La implementación de ProtectEU no solo es una decisión difícil de entender si el objetivo principal es priorizar la seguridad, sino que tampoco es la única en esa dirección. En febrero de 2025, el Reino Unido ordenó a Apple permitir el acceso a datos cifrados almacenados en iCloud, incluyendo la galería de fotos, de cualquier usuario a nivel mundial que tenga activada la Protección Avanzada de Datos (ADP), una función de seguridad opcional que encripta la información almacenada en la nube.
La empresa de la manzana mordida expresó públicamente su preocupación ante esta medida, ya que no solo amenaza la privacidad de los usuarios sino que además aumenta la vulnerabilidad frente a posibles fugas de información. Sin embargo, Apple eliminó la función ADP para nuevos usuarios en el Reino Unido y anunció que aquellos que la utilizan, eventualmente deberán desactivarla.

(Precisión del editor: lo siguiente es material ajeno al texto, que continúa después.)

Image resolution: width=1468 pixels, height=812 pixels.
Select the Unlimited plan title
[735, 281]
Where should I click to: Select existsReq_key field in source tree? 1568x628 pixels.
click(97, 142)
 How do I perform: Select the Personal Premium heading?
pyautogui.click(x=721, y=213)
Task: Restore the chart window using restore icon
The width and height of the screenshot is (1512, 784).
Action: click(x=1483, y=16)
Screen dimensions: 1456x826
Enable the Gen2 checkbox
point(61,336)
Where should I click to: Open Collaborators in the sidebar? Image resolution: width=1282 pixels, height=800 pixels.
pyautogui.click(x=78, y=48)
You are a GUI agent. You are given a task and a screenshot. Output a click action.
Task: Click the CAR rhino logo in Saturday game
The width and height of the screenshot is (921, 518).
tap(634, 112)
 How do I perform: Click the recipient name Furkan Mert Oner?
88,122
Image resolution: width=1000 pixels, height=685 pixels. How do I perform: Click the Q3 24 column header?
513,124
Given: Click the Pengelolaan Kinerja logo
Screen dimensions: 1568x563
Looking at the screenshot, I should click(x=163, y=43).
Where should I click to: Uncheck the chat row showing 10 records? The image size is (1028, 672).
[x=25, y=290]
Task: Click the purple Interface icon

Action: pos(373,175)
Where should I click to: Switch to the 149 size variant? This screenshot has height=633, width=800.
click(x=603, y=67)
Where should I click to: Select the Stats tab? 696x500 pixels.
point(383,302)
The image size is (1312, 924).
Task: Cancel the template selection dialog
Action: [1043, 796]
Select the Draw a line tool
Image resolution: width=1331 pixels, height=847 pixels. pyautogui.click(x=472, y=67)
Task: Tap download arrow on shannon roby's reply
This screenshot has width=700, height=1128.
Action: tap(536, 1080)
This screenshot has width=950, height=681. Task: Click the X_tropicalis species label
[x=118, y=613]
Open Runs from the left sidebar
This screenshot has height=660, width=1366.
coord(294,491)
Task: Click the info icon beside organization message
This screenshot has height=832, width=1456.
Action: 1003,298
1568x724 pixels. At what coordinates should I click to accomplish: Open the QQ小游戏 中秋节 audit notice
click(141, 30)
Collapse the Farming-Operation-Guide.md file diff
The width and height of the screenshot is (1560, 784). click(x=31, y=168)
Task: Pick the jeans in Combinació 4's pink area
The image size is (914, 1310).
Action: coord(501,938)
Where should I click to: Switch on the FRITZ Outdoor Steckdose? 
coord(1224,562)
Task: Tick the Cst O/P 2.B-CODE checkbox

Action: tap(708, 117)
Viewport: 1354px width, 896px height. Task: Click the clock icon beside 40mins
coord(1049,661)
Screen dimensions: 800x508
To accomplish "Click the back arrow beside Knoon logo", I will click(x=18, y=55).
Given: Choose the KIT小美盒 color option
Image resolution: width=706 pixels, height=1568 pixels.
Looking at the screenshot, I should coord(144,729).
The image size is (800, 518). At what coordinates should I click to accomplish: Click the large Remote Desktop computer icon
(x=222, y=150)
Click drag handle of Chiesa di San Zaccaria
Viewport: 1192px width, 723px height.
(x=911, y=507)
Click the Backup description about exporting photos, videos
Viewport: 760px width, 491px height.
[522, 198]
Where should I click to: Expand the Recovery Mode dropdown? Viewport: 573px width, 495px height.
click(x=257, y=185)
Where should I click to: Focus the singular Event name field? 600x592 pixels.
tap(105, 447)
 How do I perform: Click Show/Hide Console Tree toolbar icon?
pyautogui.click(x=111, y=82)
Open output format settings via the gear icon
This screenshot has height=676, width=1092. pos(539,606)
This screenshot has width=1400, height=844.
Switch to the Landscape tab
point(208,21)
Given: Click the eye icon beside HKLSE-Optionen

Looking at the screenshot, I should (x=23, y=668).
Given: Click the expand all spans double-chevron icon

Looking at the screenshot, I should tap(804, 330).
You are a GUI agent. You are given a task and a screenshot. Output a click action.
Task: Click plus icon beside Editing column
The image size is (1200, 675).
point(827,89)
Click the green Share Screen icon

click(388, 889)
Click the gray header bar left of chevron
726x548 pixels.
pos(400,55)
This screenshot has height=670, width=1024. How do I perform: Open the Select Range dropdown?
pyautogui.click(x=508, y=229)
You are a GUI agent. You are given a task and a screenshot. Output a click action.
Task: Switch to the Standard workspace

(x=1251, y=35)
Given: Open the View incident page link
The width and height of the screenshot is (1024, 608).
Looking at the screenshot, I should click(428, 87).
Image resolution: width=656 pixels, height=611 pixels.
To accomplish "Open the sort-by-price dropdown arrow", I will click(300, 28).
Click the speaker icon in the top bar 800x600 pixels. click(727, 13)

En la práctica, esto significa que las copias de respaldo de iCloud ya no tienen el mismo nivel de cifrado, permitiendo a la empresa acceder a esos datos y compartirlos con las autoridades si se les requiere legalmente. Si bien Apple judicializó la orden presentando una apelación ante el Tribunal de Poderes de Investigación del Reino Unido, esta es una batalla legal que recién comienza, y su desenlace podría sentar un importante precedente para la privacidad digital en todo el mundo.
Resulta profundamente irónico que Europa, un continente que lideró la defensa de los derechos humanos fundamentales y consagró la privacidad con el GDPR, esté ahora recorriendo un peligroso camino hacia la vigilancia desmedida, invocando una vez más la seguridad pública para justificar la erosión de libertades esenciales. Si estas políticas se consolidan como modelo, podrían inspirar a gobiernos alrededor del mundo a replicarlas, extendiendo esta amenaza más allá de las fronteras europeas y arriesgando a convertir la privacidad no solo en un lujo del pasado, sino en un privilegio inalcanzable.